Elephants, forests and humans

Last week, in the nick of time, President Maithripala Sirisena responded swiftly to the calls of nature conservationists and the local population and stopped the capture and transfer of the last two wild elephants living in the world famous Sinharaja forest reserve. Whether these Elephas maximus maximus will be allowed to remain in their homeland or whether these two animals will finally be trucked out to another habitat depends on either a holistic conservation plan or another whim of local and national politicians.

Elephants have lived on this land long before the arrival of Homo sapiens in this part of South Asia. In fact, long before the spread of humans, various types of elephants roamed much of Asia, ranging from the Tigris-Euphrates river valley to China and South East Asia. Today this animal survives only in South and South East Asia.

Their lives and human life became intertwined from the most ancient times and our history richly portrays in text, inscription, beautiful rock carvings and illustrations the inter-relationship between Human and Elephant. Today, it is with pride that we recall this tradition of co-operation between humans and elephants, whether in economic logistics such transport and heavy lift, in warfare (the ancient equivalent of modern battle tanks), in royal ceremony and, in religious rituals and festivity. It is with much flourish that we continue the traditional relationship not only in our religious festivals but also in introducing the increasing numbers of tourists to this much-loved creature.

Sadly, the country’s modern economic development dynamics brought this animal to a state of near-extinction until alarm bells were rung by nature lovers in the 1960s.

Today, the biggest enemy of this usually gentle giant is the rapacious Human in the form of farmers hungry for land, timber consumers encouraging deforestation, gem miners digging up virgin forests and, tour operators and hoteliers exploiting our last-remaining scenic natural environments.

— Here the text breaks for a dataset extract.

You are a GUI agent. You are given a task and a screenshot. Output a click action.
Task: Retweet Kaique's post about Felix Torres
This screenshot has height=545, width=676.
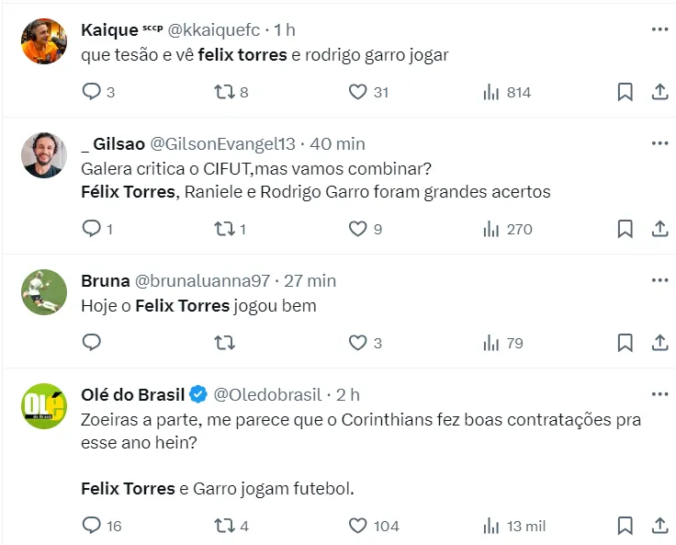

The Sinharaja Forest, the sole remaining stretch of virgin tropical jungle on the island, exemplifies all of the above human depredations. The growing number of farmers on the edges of the Sinharaja reserve has resulted in encroachments of the forest itself, thereby reducing the habitat available for these wide-ranging creatures. Tour operators and hoteliers have added to the encroachment.

At the same time, unlicensed gem miners and lumberjacks, backed by an unscrupulous politician-business nexus, have been probing into the heart of the forest reserve, not only disrupting the animal habitat with mining and timber-felling – wholly illegal – but also disturbing the peace of the jungle with a constant loud cacophony of chain-saws and mechanical diggers.

Sinharaja – not withstanding our proud boasts – has dwindled drastically in extent, depriving its elephants of an adequate homeland.

Human-elephant conflict is now widespread in many parts of the country. Thus, the transfer of these two creatures to other ranges is not a guarantee for their survival. Worse, the change of their habitat from the familiar hot-wet forest of Sinharaja to the more dry and sparse jungles in the Dry Zone could likely shorten the lives of these creatures, as our eco-activists warn.

It is up to the highest political authorities to ensure that those in charge of nature conservation implement suitable wild life conservation programmes that will, firstly, protect Sinharaja’s last remaining extent and, secondly, guarantee that both the local communities as well as the forest creatures – especially the free-roaming elephant – are allowed to co-exist with mutual benefit, as it has been throughout our history.

Sangha and secular punishment

The conviction by the Homagama Magistrate last Thursday of the leader of the Bodu Bala Sena for the crime of intimidation and harassment is a test of the will of the country as a whole to ensure the security of citizens on the one hand and, the highest standards of religious practice on the other.

Certainly, the venerable Bhikku has the right to appeal his conviction and sentence of six months’ rigorous imprisonment. But if the rule of law is to reign supreme over this land, then the verdict of guilt must be acknowledged until disproven through appeal.

It is vital then, that this conviction is taken very seriously by the religious order to which the venerable Bhikku belongs. In the recent decade, the Bodu Bala Sena has become just one of several Bhikku-led organisations that have been notoriously linked to numerous incidents of mob violence, intimidation and harassment. While much of this violence has targeted the country’s non-Buddhist communities, there have been instances in which people critical of this kind of thuggery, including even Buddhists and those belonging to the majority ethnic community have been subjected to threats and harassment.

It is imperative, therefore, that the religious authorities put in motion comprehensive programs to eradicate the menace of religiously-inspired social violence, from whatever source. There needs to be a serious and sustained effort at strengthening and building of internal mechanisms and discourse within the Sangha and other ecclesiastical establishments that counter such fundamentalism and virtual heresy among our clergy. At the same time, the laity of all religions also needs to share in the spiritual challenge by refusing to sponsor such irreligious activity by their clerics.

Finally, whatever regulatory or administrative role that the state plays in religious establishments must actively facilitate such a genuine spiritual revival in this ‘Dhamma Dveepa’. The one conviction must be the spark that helps rekindle the flame of true Liberation. The fires of fanaticism, hate and intolerance must be overcome.